_Set problem_. Find each line in the data below that contains the string "resolution", and copy those lines.

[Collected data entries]
§

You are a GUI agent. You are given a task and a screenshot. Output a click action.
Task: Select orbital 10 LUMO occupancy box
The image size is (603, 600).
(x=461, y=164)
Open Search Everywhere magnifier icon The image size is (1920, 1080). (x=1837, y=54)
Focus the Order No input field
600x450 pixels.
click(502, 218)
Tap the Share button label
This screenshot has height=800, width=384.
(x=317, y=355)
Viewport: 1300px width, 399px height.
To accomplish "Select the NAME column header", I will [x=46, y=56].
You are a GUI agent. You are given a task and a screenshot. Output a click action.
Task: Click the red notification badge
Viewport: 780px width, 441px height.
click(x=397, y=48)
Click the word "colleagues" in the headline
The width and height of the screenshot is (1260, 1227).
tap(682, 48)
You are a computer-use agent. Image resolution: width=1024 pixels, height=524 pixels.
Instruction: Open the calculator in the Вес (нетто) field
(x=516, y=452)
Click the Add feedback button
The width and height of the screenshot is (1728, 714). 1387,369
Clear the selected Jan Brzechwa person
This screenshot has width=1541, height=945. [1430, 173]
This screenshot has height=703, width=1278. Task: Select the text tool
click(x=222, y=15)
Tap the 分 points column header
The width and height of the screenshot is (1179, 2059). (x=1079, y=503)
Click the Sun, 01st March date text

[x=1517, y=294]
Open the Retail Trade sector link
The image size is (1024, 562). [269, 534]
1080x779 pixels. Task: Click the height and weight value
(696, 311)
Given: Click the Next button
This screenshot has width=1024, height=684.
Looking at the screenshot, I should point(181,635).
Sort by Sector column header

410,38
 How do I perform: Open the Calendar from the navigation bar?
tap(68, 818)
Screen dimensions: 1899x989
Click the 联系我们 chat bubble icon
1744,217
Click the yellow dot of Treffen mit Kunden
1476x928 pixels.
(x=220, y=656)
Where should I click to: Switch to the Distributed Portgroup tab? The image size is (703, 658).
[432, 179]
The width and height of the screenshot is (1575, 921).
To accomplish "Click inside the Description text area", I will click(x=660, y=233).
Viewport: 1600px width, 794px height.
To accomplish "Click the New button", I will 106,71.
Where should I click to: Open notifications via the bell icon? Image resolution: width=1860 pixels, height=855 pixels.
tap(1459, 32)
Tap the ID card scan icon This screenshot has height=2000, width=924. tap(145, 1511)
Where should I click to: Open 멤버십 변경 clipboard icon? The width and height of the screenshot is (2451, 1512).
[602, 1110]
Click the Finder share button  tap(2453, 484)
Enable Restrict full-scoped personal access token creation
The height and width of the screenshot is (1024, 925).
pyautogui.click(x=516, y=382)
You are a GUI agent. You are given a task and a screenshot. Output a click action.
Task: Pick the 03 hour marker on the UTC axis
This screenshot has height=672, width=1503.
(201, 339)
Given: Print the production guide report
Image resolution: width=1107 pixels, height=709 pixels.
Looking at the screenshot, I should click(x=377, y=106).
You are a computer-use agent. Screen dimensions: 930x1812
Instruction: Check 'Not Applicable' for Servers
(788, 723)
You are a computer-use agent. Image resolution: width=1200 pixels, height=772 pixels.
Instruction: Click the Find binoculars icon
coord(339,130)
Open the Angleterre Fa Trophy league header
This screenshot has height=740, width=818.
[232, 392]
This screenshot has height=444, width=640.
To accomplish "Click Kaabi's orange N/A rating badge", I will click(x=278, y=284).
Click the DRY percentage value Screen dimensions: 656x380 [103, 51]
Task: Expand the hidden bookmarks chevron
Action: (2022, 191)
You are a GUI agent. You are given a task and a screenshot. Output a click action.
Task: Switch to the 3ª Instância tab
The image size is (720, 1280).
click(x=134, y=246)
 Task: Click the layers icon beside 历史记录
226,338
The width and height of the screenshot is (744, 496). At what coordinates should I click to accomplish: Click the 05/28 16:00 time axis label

§

_Task answer_.
You are a computer-use agent. Image resolution: width=1024 pixels, height=524 pixels.
Where should I click to: Open notifications via the bell icon? Image resolution: width=1860 pixels, height=855 pixels.
Image resolution: width=1107 pixels, height=709 pixels.
You are a computer-use agent. Image resolution: width=1200 pixels, height=772 pixels.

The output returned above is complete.